• Activity
Copy out the listing that follows, exact in every word, and skip the images.

• Data for the task

▬▬▬

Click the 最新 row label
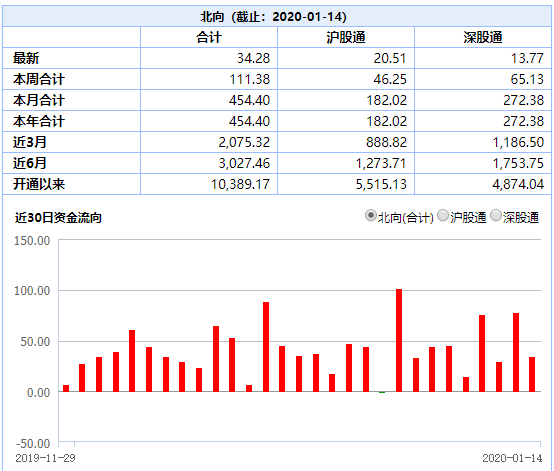554x471 pixels. click(x=26, y=58)
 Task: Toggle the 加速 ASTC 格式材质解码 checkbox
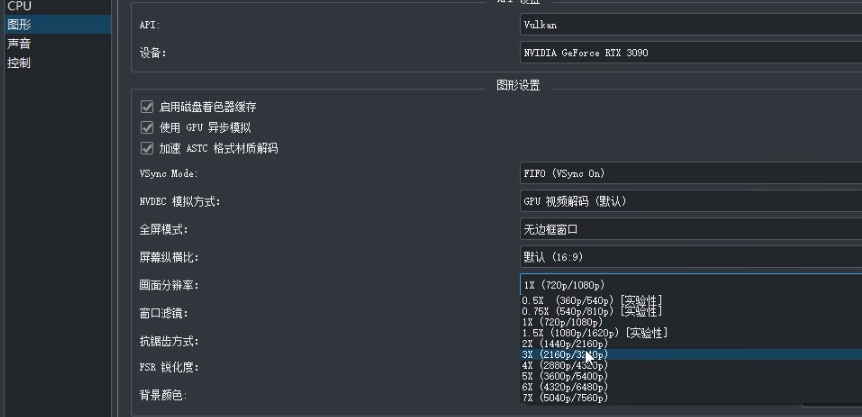click(147, 148)
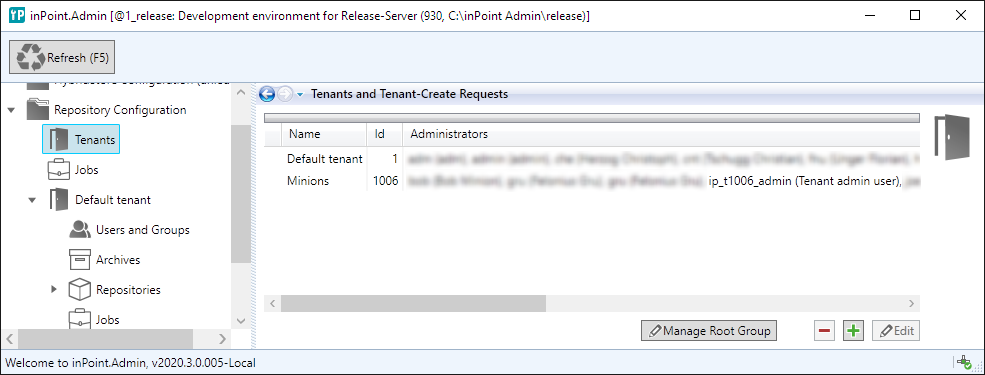Screen dimensions: 985x375
Task: Select the Tenants door icon in tree
Action: click(59, 139)
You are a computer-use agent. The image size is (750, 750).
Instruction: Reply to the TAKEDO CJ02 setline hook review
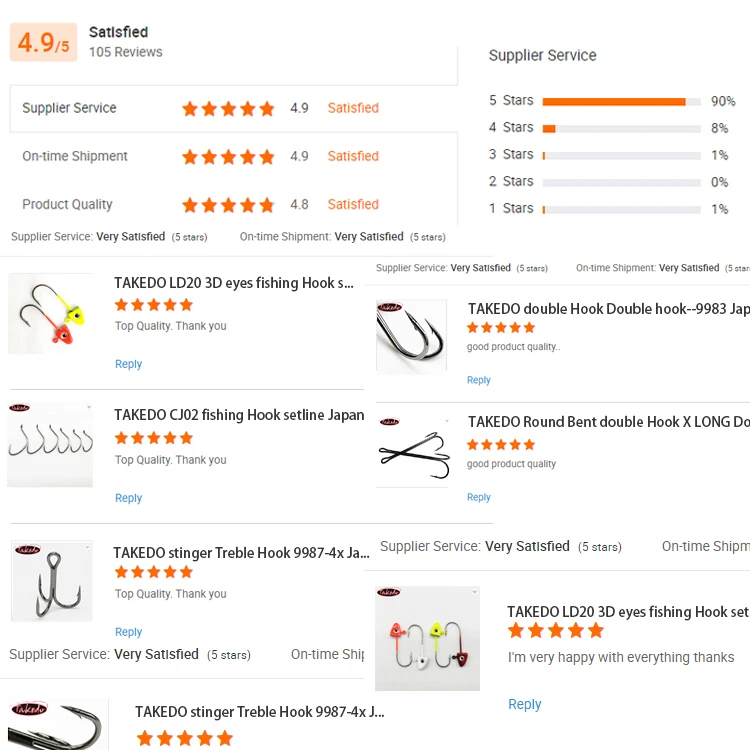pos(128,498)
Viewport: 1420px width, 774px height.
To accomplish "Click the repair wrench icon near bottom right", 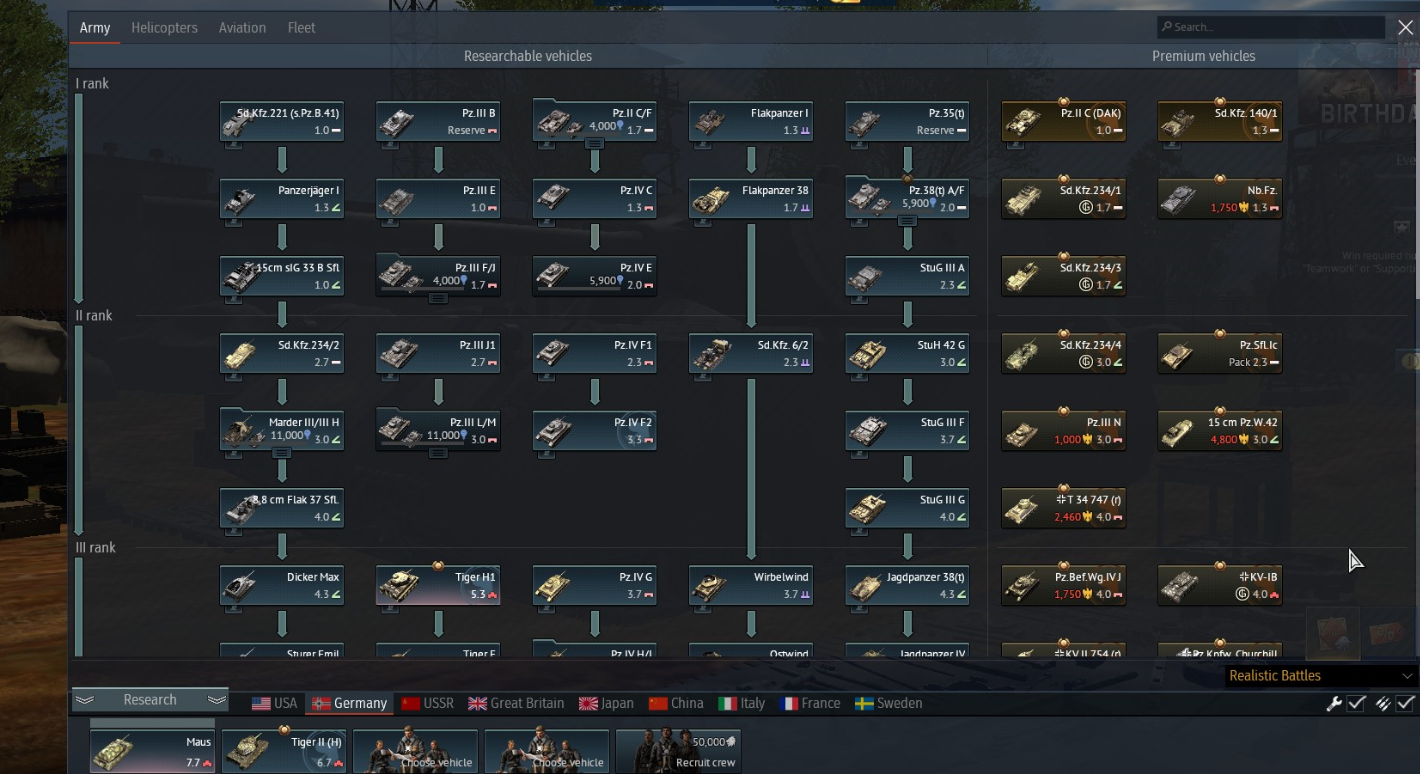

▬▬▬

• Output for this task
Click the 最新 row label
554x471 pixels. click(x=26, y=58)
 Task: Toggle the 加速 ASTC 格式材质解码 checkbox
click(147, 148)
Screen dimensions: 985x375
Task: Select the Tenants door icon in tree
Action: click(59, 139)
You are a computer-use agent. The image size is (750, 750).
Instruction: Reply to the TAKEDO CJ02 setline hook review
pos(128,498)
Viewport: 1420px width, 774px height.
To accomplish "Click the repair wrench icon near bottom right", 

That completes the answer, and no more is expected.